Your assignment
Across all the entries, how many lines hold "computer"? Answer with that number and nothing else.

Provided records
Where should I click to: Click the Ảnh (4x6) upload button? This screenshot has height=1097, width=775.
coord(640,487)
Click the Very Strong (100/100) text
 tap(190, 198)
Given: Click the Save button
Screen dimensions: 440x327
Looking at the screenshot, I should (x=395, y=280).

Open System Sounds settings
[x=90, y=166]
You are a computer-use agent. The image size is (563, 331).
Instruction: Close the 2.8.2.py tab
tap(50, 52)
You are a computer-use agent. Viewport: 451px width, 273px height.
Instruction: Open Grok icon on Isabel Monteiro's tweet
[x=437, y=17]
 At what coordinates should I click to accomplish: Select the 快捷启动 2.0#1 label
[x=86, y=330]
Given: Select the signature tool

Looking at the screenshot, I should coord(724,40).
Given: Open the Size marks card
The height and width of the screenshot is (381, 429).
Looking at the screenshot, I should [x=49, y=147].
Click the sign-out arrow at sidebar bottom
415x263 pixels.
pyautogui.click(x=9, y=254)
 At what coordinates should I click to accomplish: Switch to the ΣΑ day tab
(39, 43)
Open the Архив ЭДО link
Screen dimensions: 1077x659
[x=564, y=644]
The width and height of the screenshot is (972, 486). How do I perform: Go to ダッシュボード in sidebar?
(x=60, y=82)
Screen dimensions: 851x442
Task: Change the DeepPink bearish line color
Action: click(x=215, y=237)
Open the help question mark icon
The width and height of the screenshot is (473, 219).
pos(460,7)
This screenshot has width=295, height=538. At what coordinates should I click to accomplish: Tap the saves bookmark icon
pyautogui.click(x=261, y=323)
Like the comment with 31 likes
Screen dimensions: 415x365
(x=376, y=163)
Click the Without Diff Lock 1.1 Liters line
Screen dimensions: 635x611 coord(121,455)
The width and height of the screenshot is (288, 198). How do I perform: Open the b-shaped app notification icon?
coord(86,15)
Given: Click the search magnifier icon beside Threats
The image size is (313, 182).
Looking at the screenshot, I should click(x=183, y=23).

Reply to the task
2